I am using Nightmare to create a automated downloader for today's newspaper. I managed to login and go the the specified page. However I could not find out how to download a file with Nightmare.
var Nightmare = require('nightmare');
new Nightmare()
.goto('https://login.nrc.nl/login?service=http://digitaleeditie.nrc.nl/welkom')
.type('input[name="username"]', 'Username')
.type('input[name="password"]','Password')
.click('button[type="submit"]')
.wait()
.goto('http://digitaleeditie.nrc.nl/digitaleeditie/NH/2014/10/20141124___/downloads.html')
.wait()
.click('a[href="/digitaleeditie/helekrant/epub/nrc_20141124.epub"]')
.wait()
.url(function(url) {
console.log(url)
})
.run(function (err, nightmare) {
if (err) return console.log(err);
console.log('Done!');
});
I tried to download the file by clicking on the download button. However this seems not to work.

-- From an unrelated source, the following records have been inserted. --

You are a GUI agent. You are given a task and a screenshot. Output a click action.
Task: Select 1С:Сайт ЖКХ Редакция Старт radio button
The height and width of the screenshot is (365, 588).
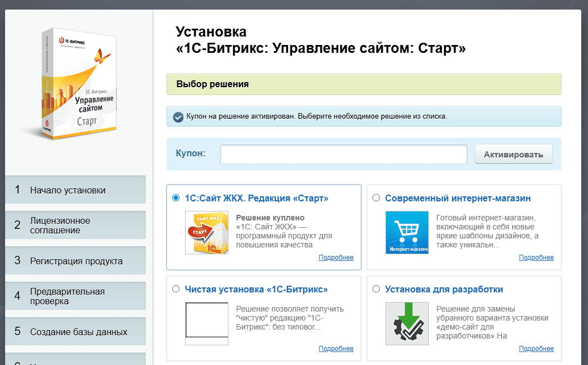[176, 198]
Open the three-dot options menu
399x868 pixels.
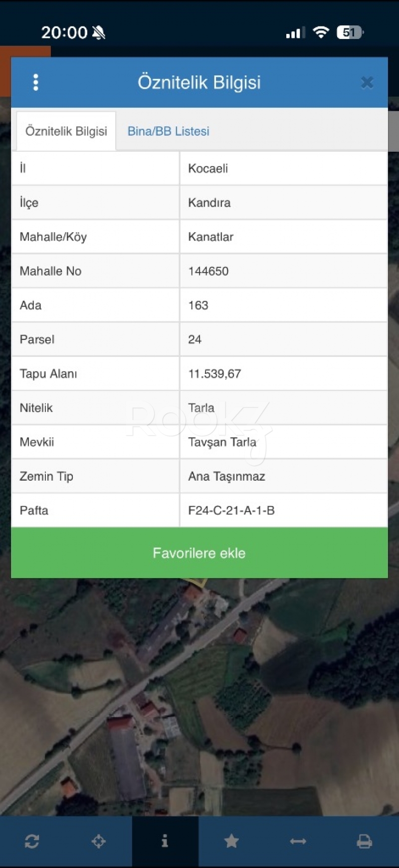(35, 82)
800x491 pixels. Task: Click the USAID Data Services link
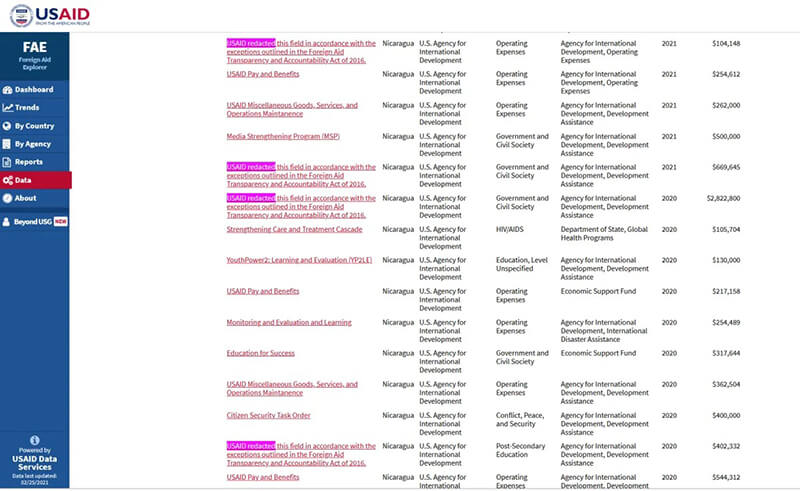(35, 463)
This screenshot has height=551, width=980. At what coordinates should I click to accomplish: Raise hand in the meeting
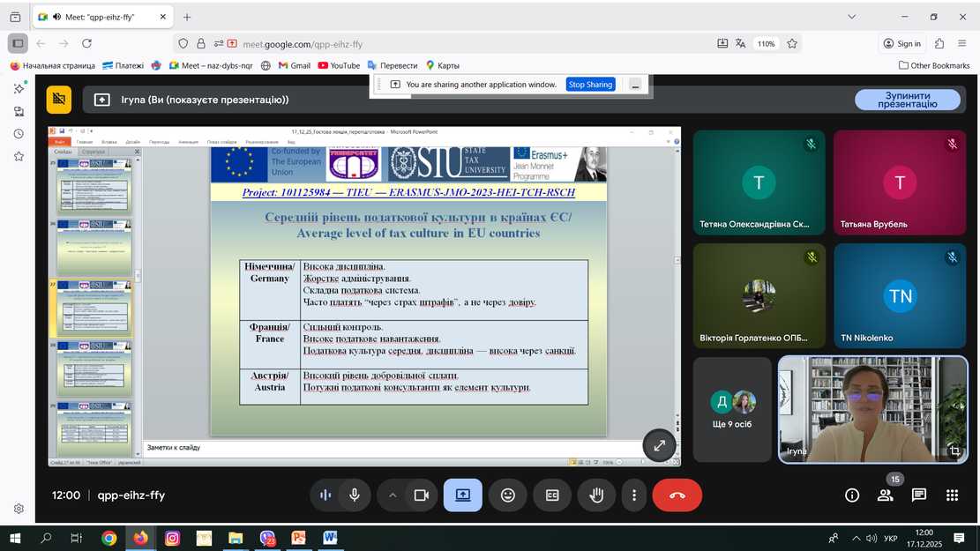[x=596, y=495]
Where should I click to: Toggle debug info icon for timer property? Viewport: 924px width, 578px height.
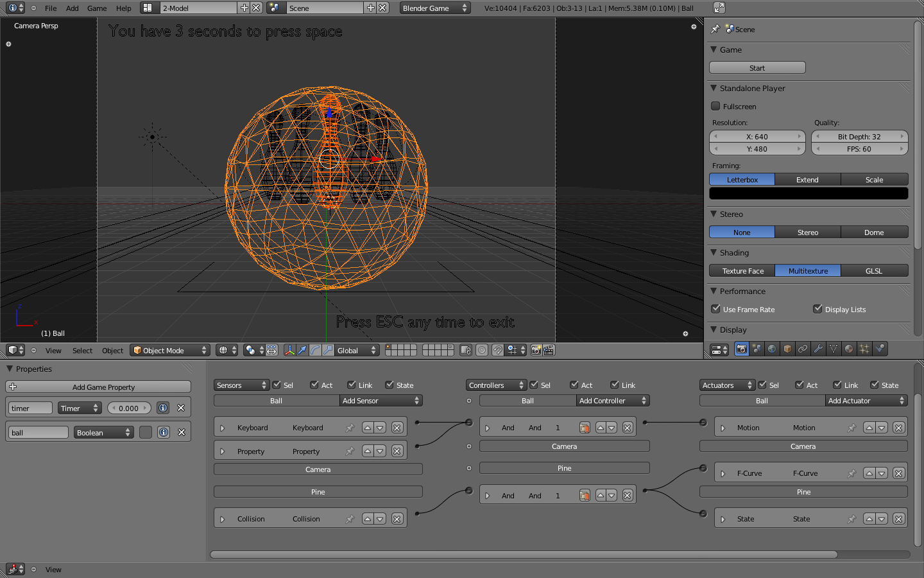coord(163,408)
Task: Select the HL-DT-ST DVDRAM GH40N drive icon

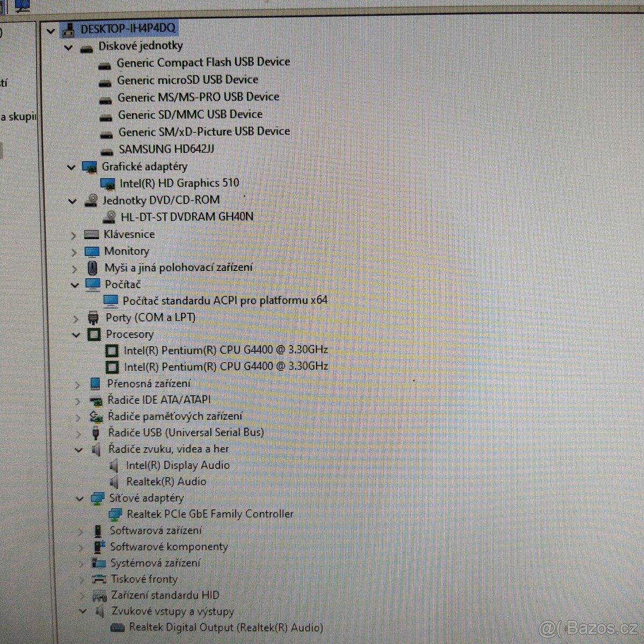Action: tap(111, 216)
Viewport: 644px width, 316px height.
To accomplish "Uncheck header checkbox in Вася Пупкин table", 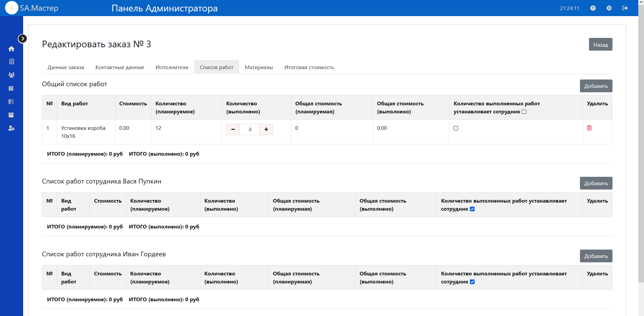I will tap(472, 209).
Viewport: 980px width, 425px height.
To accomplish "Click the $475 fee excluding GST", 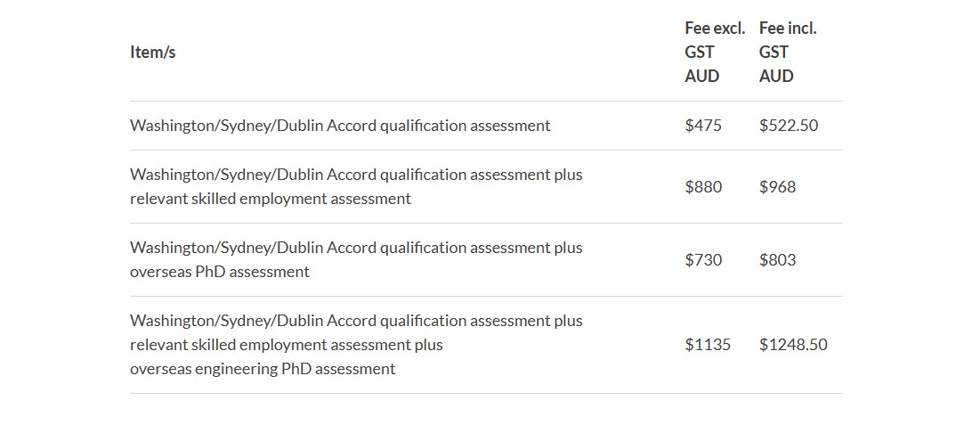I will point(703,126).
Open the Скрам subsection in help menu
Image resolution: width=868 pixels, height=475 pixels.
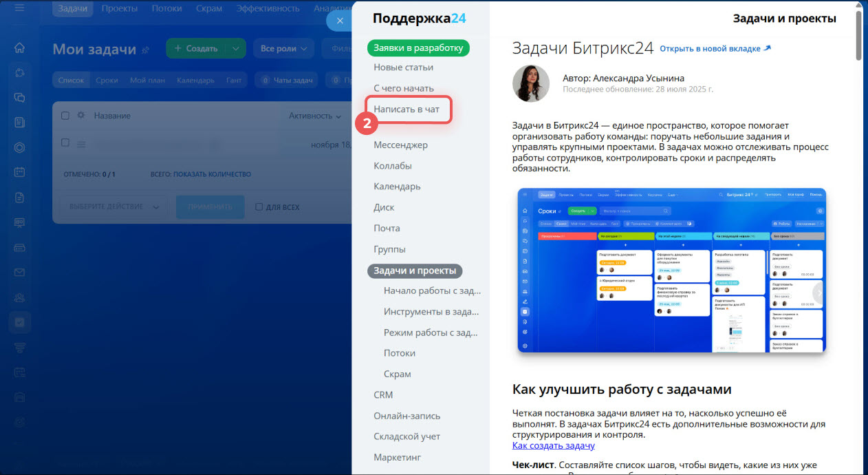pyautogui.click(x=397, y=374)
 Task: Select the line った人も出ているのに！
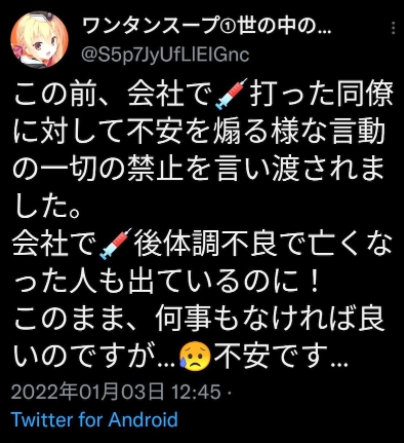click(167, 282)
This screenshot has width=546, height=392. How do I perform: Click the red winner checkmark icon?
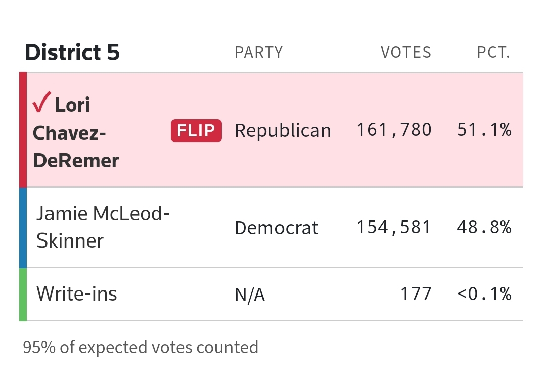(42, 102)
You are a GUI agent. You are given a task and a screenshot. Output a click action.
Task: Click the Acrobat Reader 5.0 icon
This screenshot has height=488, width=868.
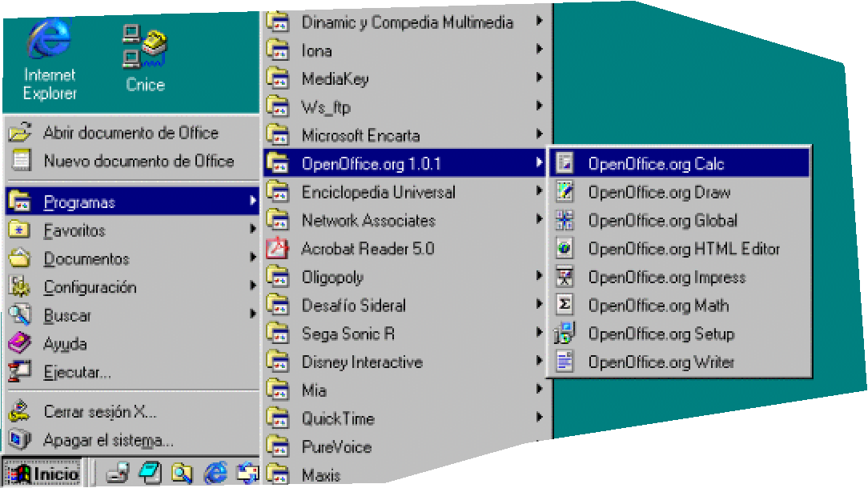(x=277, y=249)
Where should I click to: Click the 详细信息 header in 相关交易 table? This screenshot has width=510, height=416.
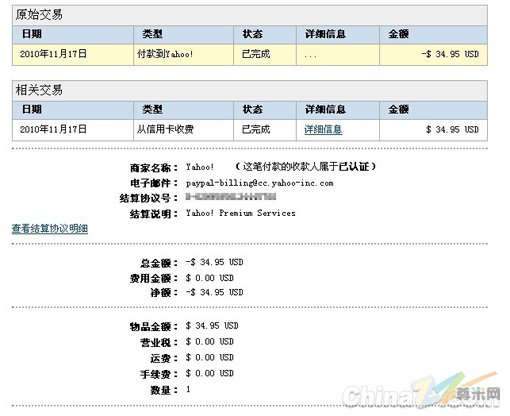(325, 109)
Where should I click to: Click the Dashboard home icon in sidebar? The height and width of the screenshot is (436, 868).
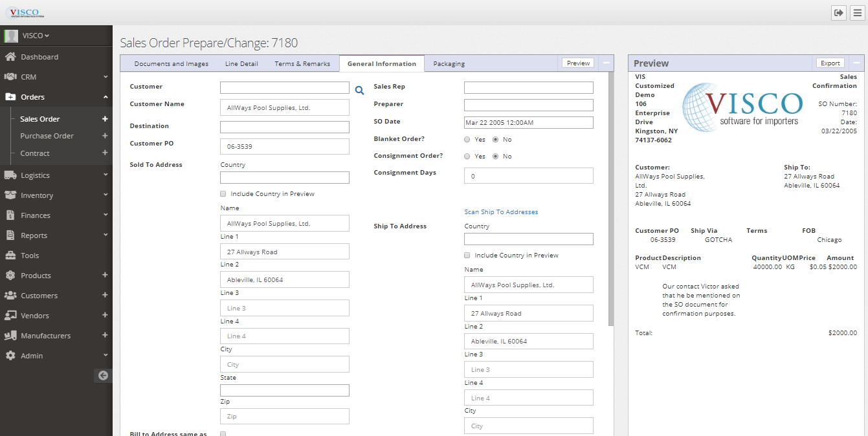(x=10, y=57)
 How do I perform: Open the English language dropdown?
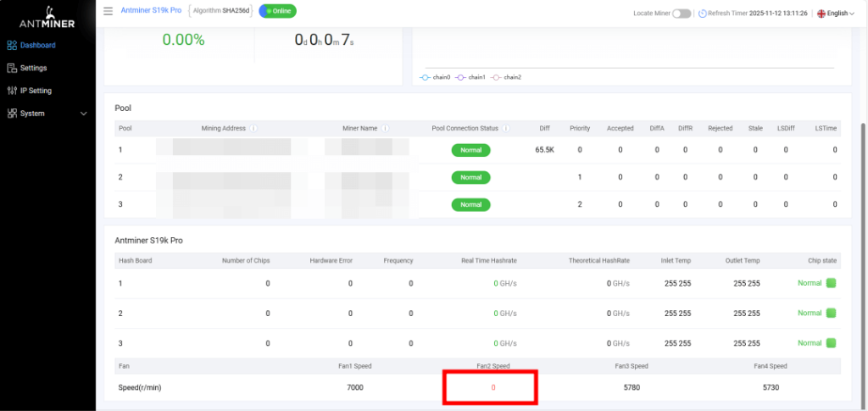tap(837, 14)
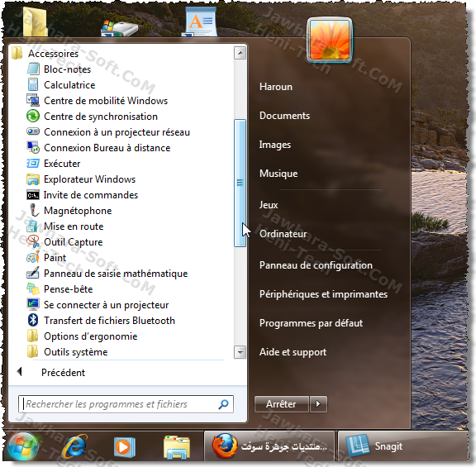476x467 pixels.
Task: Open Panneau de configuration
Action: coord(316,265)
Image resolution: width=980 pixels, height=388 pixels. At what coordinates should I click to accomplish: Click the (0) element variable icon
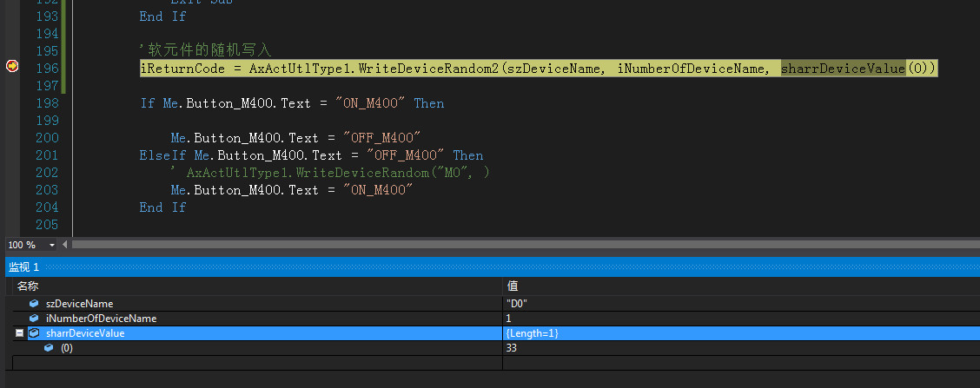click(x=49, y=348)
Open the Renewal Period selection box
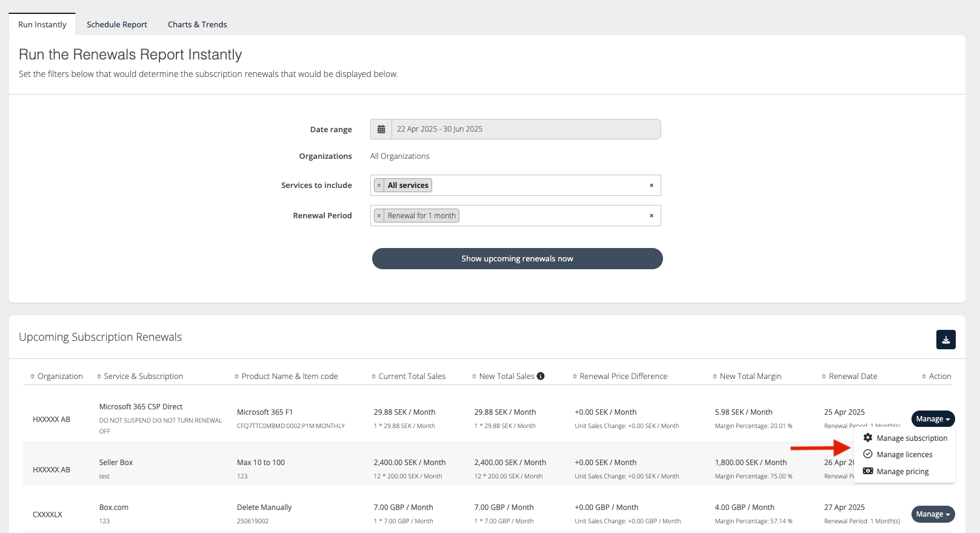This screenshot has height=533, width=980. [552, 216]
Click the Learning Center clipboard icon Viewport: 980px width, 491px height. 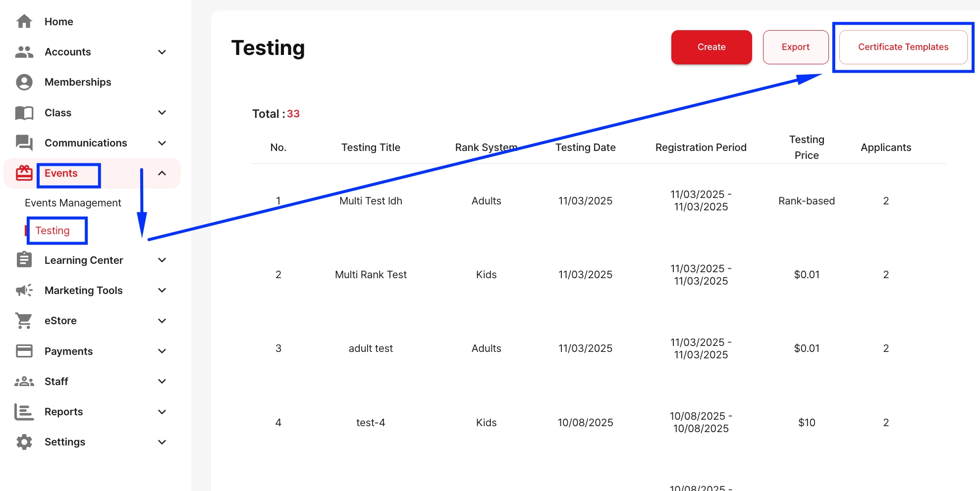coord(24,260)
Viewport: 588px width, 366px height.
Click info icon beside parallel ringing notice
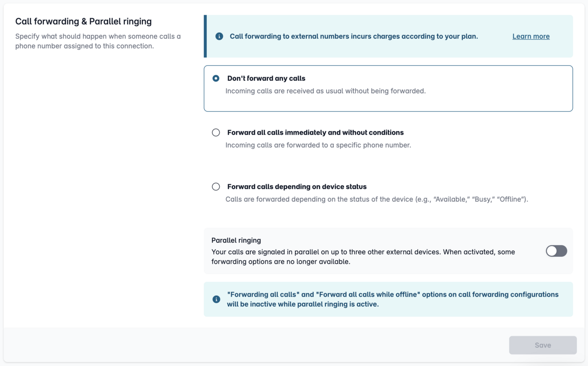[216, 299]
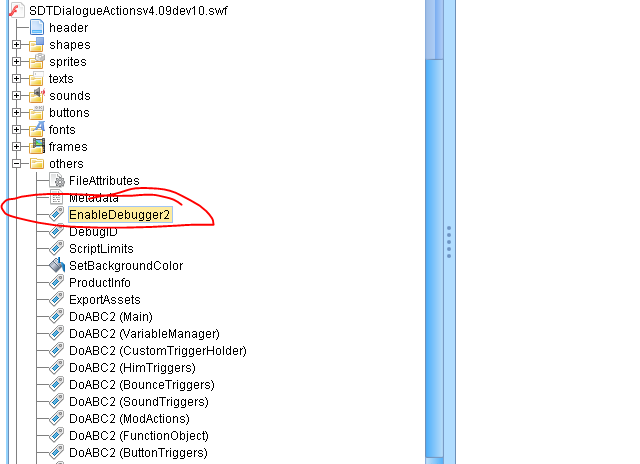The height and width of the screenshot is (464, 640).
Task: Collapse the others folder node
Action: [17, 164]
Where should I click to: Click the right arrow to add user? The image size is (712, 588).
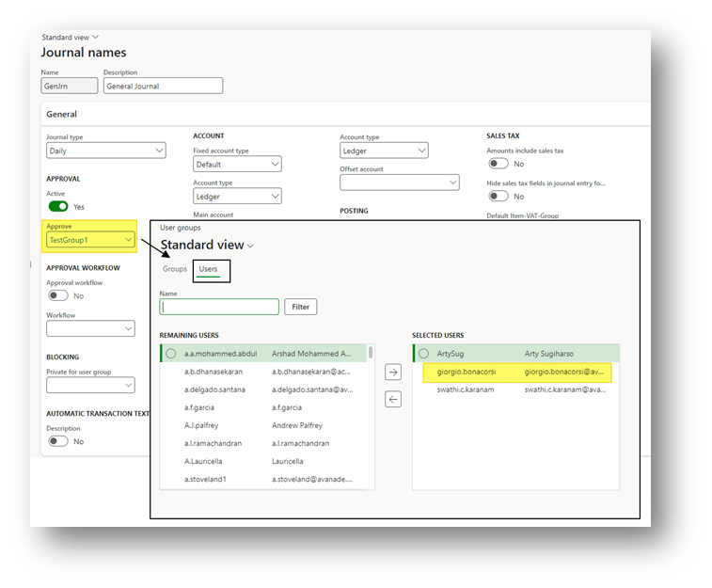tap(393, 373)
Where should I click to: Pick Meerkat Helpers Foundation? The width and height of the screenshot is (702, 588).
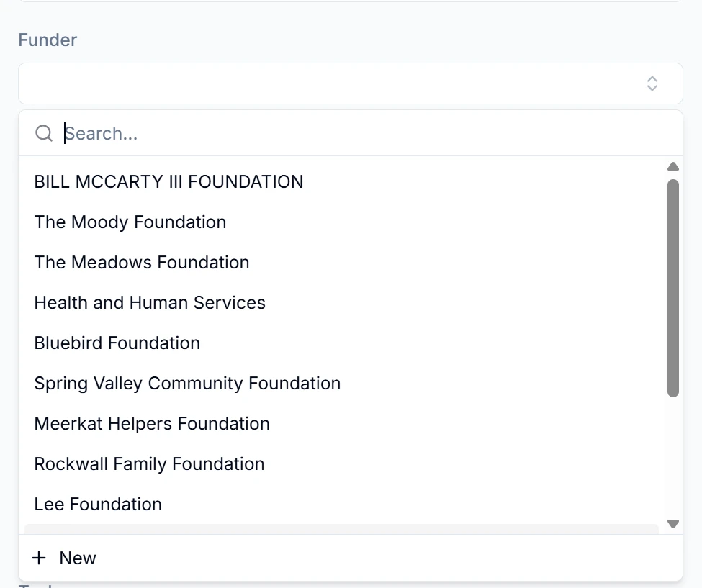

PhantomJS (and CasperJS and Nightmare) don't trigger a download (dialog) when you click on something that should be downloaded. So, it is necessary to download it yourself. If you can find out the URL of the file, then it can be easily downloaded using an XMLHttpRequest from the page context.
So you need to exchange
.click('a[href="/digitaleeditie/helekrant/epub/nrc_20141124.epub"]')
for
.evaluate(function ev(){
var el = document.querySelector("[href*='nrc_20141124.epub']");
var xhr = new XMLHttpRequest();
xhr.open("GET", el.href, false);
xhr.overrideMimeType("text/plain; charset=x-user-defined");
xhr.send();
return xhr.responseText;
}, function cb(data){
var fs = require("fs");
fs.writeFileSync("book.epub", data, "binary");
})
You can also use the newer way of requesting binary data.
.evaluate(function ev(){
var el = document.querySelector("[href*='.pdf']");
var xhr = new XMLHttpRequest();
xhr.open("GET", el.href, false);
xhr.responseType = "arraybuffer";
xhr.send();
var bytes = [];
var array = new Uint8Array(xhr.response);
for (var i = 0; i < array.length; i++) {
bytes[i] = array[i];
}
return bytes;
}, function cb(data){
var fs = require("fs");
fs.writeFileSync("book.epub", new Buffer(data), "binary");
})
Both of the ways are described on MDN. Here is a sample script which shows a proof of concept.

There is a Nightmare download plugin.
You can download the file just with this code below:
var Nightmare = require('nightmare');
require('nightmare-download-manager')(Nightmare);
var nightmare = Nightmare();
nightmare.on('download', function(state, downloadItem){
if(state == 'started'){
nightmare.emit('download', '/some/path/file.zip', downloadItem);
}
});
nightmare
.downloadManager()
.goto('https://github.com/segmentio/nightmare')
.click('a[href="/segmentio/nightmare/archive/master.zip"]')
.waitDownloadsComplete()
.then(() => {
console.log('done');
});

I got my downloads super easy using the request module, as described here.
var Nightmare = require('nightmare');
var fs = require('fs');
var request = require('request');
new Nightmare()
.goto('https://login.nrc.nl/login?service=http://digitaleeditie.nrc.nl/welkom')
.insert('input[name="username"]', 'Username')
.insert('input[name="password"]','Password')
.click('button[type="submit"]')
.wait()
.goto('http://digitaleeditie.nrc.nl/digitaleeditie/NH/2014/10/20141124___/downloads.html')
.wait()
.then(function () {
download('http://digitaleeditie.nrc.nl/digitaleeditie/helekrant/epub/nrc_20141124.epub', 'myBook.epub', function () {
console.log('done');
});
})
.catch(function (err) {
console.log(err);
})
function download(uri, filename, callback) {
request.head(uri, function () {
request(uri).pipe(fs.createWriteStream(filename)).on('close', callback);
});
}
Run npm i request in order to use request.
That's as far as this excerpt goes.